Making this decision requires a hard look at the currents driving all this change. Understanding them may lead to a closer look at the ability of their DSP to perform for present and impending needs. This is a time for marketers to look at things a little differently, building for the long term to develop solutions grounded in what they need now and in the future.
Content viewing trends, brand pressure to deliver outcomes and changes with ad identifiers are three currents of change driving many marketers to reconsider their current DSP.
Industry changes make way for new technology to help marketers connect with modern consumers
Over the last 10 years, consumers’ attention has splintered across devices and reduced in time. As this fragmentation continues, the ability to orchestrate full-funnel campaigns effectively across channels and formats has become more important than ever.
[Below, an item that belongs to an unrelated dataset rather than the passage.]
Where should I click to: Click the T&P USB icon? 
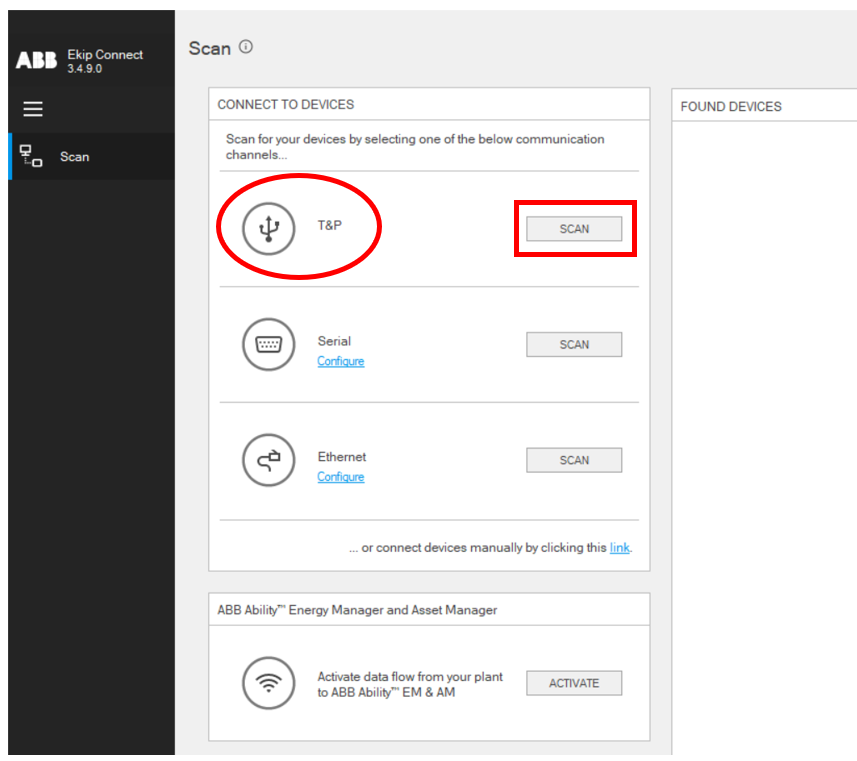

Understanding how to achieve relevance and impact through technology will be at the forefront of connecting with the modern consumer.
Money and time, as always, are the two most precious commodities. Marketers continue to do more with less as they stretch budgets across this fragmented landscape and are under greater competitive pressure.
Advancements in technology and the abundance of current signals create an opportunity to uncover insights that can drive exponential outcomes.
Using AI to harness this potential is paramount to aid marketers in outperforming the competition, particularly when dealing with ad identifier changes. A recent eMarketer study found that, in the long term, almost 90% of U.S. browsers could become cookieless. Instead of anchoring on the past, when teams embrace the benefits of probabilistic methods paired with deterministic ones, they will have a clearer path to scale and performance. This is raising the importance of quality audience models that advertisers can control.
Smarter tools enable DSPs to do more for marketers, leading to better audience understanding and campaign planning
While the role of a DSP hasn’t changed for marketers, its ability to simplify the complexities of the new landscape to foster innovation while delivering results will determine its success.
Faster, better and smarter tools that leave marketers unconstrained from the challenges of fragmentation and able to thrive despite seemingly endless workloads will be key to achieving such favorable outcomes. Low-value tasks can be automated with AI to reduce the number of line items or clicks a programmatic trader has to make, while also surfacing interesting insights and trends to fuel optimization decisions in a way that leaves marketers in control.
Once complex tasks are automated, brands can spend more time understanding audience development and insights — critical for planning and measurement.
Marketers need a DSP that delivers results through relevancy and provides a solution that will thrive in a changing landscape while ensuring they can deliver on their objectives now. Securely combining first-party data sets with billions of unique signals, like browsing, shopping and streaming insights from Amazon, helps marketers build better audiences and understand the complex journeys their customers now take that can fuel more impactful strategies.
The saying, “Don’t push the river, it flows by itself,” emulates the current state of ad tech — it will continue to change and could go in a number of different directions, no matter what marketers may want. Future-proofing tools in preparation for whatever might come a team’s way ensures they reach their ultimate goals.